▶ WHAT TO WORK ON: When you find the word "Masters" in a line of the entries, please copy the whole line.
[DATA EXCERPTS Boundary: Start]
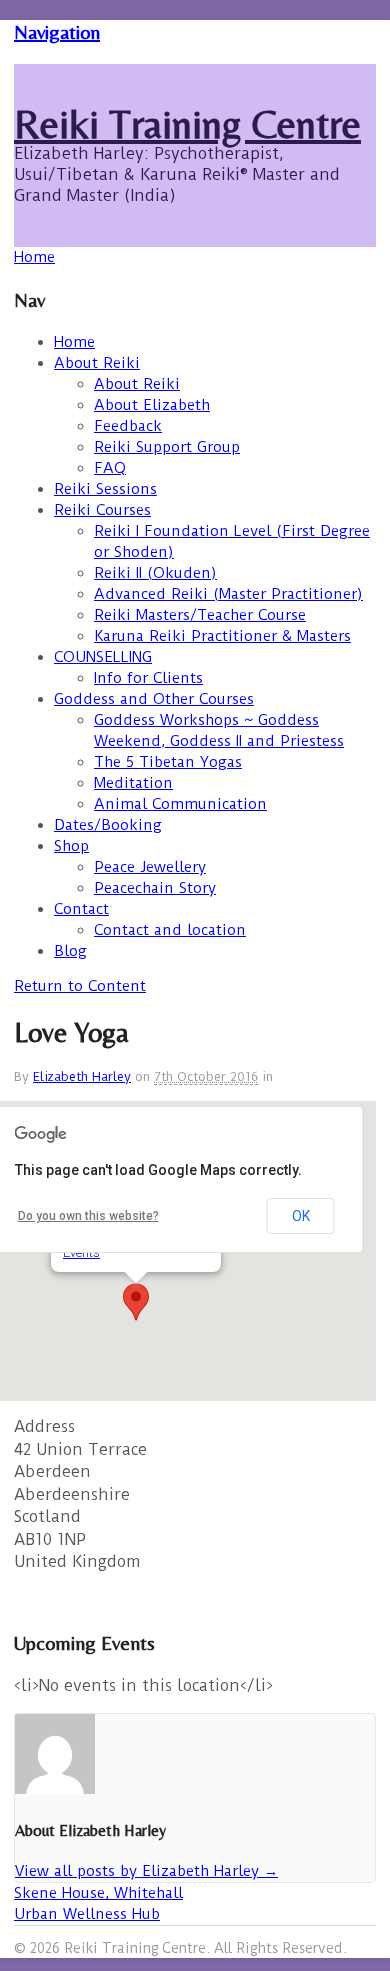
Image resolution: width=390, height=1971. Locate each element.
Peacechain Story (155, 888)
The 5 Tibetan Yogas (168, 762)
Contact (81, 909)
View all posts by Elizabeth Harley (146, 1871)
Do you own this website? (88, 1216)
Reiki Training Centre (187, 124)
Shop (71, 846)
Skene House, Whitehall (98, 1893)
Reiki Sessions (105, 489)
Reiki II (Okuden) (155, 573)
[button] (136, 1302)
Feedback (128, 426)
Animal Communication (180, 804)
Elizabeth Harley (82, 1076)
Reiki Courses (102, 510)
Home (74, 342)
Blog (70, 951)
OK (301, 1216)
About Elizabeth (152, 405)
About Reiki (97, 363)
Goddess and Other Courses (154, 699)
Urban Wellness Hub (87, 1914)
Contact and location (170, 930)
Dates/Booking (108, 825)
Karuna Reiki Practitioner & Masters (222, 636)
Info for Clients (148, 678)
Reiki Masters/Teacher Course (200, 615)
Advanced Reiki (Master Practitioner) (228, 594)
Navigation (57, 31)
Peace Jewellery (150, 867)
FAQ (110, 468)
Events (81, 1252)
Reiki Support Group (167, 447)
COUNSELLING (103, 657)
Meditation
[DATA EXCERPTS Boundary: End]
▶ OUTPUT OF THE TASK:
Karuna Reiki Practitioner & Masters (222, 636)
Reiki Masters/Teacher Course (200, 615)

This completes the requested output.